Rows locating words and elements

— BEGIN —

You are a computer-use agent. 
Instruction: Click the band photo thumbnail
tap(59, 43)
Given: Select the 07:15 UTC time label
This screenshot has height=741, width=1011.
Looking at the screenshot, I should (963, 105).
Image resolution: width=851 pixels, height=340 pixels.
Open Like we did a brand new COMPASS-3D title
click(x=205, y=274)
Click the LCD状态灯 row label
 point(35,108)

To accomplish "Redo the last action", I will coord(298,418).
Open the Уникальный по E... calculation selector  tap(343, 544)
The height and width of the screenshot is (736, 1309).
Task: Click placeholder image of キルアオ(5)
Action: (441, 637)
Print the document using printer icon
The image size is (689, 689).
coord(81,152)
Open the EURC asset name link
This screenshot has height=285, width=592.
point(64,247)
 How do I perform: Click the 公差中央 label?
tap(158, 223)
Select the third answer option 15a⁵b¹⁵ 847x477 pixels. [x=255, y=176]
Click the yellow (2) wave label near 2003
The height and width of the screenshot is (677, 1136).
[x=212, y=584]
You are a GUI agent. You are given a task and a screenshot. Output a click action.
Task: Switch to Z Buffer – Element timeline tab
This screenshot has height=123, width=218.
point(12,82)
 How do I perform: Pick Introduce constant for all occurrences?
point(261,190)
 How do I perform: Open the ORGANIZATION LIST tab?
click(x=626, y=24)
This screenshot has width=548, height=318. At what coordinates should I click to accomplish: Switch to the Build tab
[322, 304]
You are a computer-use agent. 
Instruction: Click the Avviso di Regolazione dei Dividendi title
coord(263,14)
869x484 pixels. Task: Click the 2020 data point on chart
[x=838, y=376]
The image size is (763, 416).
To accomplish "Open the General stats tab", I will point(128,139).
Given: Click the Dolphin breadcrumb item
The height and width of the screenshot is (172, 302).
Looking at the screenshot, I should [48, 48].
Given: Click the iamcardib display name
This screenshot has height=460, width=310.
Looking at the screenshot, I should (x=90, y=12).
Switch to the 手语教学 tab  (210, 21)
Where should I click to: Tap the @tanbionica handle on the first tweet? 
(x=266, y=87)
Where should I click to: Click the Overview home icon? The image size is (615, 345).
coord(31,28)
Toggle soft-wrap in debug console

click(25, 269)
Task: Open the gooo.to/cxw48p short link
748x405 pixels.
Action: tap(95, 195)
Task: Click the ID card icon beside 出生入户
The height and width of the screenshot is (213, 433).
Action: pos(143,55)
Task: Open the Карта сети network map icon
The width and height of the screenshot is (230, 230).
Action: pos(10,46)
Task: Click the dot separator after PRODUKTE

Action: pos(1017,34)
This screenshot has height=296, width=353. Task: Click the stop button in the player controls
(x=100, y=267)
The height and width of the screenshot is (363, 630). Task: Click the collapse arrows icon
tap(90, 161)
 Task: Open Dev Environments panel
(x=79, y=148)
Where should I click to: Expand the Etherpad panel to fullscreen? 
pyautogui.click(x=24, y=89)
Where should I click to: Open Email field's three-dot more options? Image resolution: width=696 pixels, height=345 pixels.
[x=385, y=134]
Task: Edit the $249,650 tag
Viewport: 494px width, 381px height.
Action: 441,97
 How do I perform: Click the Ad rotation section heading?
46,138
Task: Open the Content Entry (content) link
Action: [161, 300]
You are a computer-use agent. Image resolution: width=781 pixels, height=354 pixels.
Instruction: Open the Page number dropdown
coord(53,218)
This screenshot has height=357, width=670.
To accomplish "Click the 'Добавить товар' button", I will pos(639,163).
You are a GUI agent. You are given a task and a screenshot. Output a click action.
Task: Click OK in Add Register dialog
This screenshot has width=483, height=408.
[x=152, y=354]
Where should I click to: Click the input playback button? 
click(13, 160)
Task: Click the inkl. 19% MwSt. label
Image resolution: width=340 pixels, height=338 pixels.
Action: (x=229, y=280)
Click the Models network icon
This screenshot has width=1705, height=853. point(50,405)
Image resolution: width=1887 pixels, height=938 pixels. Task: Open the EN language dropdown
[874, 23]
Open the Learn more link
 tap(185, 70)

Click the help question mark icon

— END —

Directive: Please print every one of the rows above again, character for character.

Exercise solution:
You are a computer-use agent. 
Instruction: Click the band photo thumbnail
tap(59, 43)
Given: Select the 07:15 UTC time label
This screenshot has height=741, width=1011.
Looking at the screenshot, I should (963, 105).
Image resolution: width=851 pixels, height=340 pixels.
Open Like we did a brand new COMPASS-3D title
click(x=205, y=274)
Click the LCD状态灯 row label
 point(35,108)

To accomplish "Redo the last action", I will coord(298,418).
Open the Уникальный по E... calculation selector  tap(343, 544)
The height and width of the screenshot is (736, 1309).
Task: Click placeholder image of キルアオ(5)
Action: (441, 637)
Print the document using printer icon
The image size is (689, 689).
coord(81,152)
Open the EURC asset name link
This screenshot has height=285, width=592.
point(64,247)
 How do I perform: Click the 公差中央 label?
tap(158, 223)
Select the third answer option 15a⁵b¹⁵ 847x477 pixels. [x=255, y=176]
Click the yellow (2) wave label near 2003
The height and width of the screenshot is (677, 1136).
[x=212, y=584]
You are a GUI agent. You are given a task and a screenshot. Output a click action.
Task: Switch to Z Buffer – Element timeline tab
This screenshot has height=123, width=218.
point(12,82)
 How do I perform: Pick Introduce constant for all occurrences?
point(261,190)
 How do I perform: Open the ORGANIZATION LIST tab?
click(x=626, y=24)
This screenshot has width=548, height=318. At what coordinates should I click to accomplish: Switch to the Build tab
[322, 304]
You are a computer-use agent. 
Instruction: Click the Avviso di Regolazione dei Dividendi title
coord(263,14)
869x484 pixels. Task: Click the 2020 data point on chart
[x=838, y=376]
The image size is (763, 416).
To accomplish "Open the General stats tab", I will point(128,139).
Given: Click the Dolphin breadcrumb item
The height and width of the screenshot is (172, 302).
Looking at the screenshot, I should [48, 48].
Given: Click the iamcardib display name
This screenshot has height=460, width=310.
Looking at the screenshot, I should (x=90, y=12).
Switch to the 手语教学 tab  (210, 21)
Where should I click to: Tap the @tanbionica handle on the first tweet? 
(x=266, y=87)
Where should I click to: Click the Overview home icon? The image size is (615, 345).
coord(31,28)
Toggle soft-wrap in debug console

click(25, 269)
Task: Open the gooo.to/cxw48p short link
748x405 pixels.
Action: tap(95, 195)
Task: Click the ID card icon beside 出生入户
The height and width of the screenshot is (213, 433).
Action: pos(143,55)
Task: Open the Карта сети network map icon
The width and height of the screenshot is (230, 230).
Action: pos(10,46)
Task: Click the dot separator after PRODUKTE

Action: pos(1017,34)
This screenshot has height=296, width=353. Task: Click the stop button in the player controls
(x=100, y=267)
The height and width of the screenshot is (363, 630). Task: Click the collapse arrows icon
tap(90, 161)
 Task: Open Dev Environments panel
(x=79, y=148)
Where should I click to: Expand the Etherpad panel to fullscreen? 
pyautogui.click(x=24, y=89)
Where should I click to: Open Email field's three-dot more options? Image resolution: width=696 pixels, height=345 pixels.
[x=385, y=134]
Task: Edit the $249,650 tag
Viewport: 494px width, 381px height.
Action: 441,97
 How do I perform: Click the Ad rotation section heading?
46,138
Task: Open the Content Entry (content) link
Action: [161, 300]
You are a computer-use agent. Image resolution: width=781 pixels, height=354 pixels.
Instruction: Open the Page number dropdown
coord(53,218)
This screenshot has height=357, width=670.
To accomplish "Click the 'Добавить товар' button", I will pos(639,163).
You are a GUI agent. You are given a task and a screenshot. Output a click action.
Task: Click OK in Add Register dialog
This screenshot has width=483, height=408.
[x=152, y=354]
Where should I click to: Click the input playback button? 
click(13, 160)
Task: Click the inkl. 19% MwSt. label
Image resolution: width=340 pixels, height=338 pixels.
Action: (x=229, y=280)
Click the Models network icon
This screenshot has width=1705, height=853. point(50,405)
Image resolution: width=1887 pixels, height=938 pixels. Task: Open the EN language dropdown
[874, 23]
Open the Learn more link
 tap(185, 70)

Click the help question mark icon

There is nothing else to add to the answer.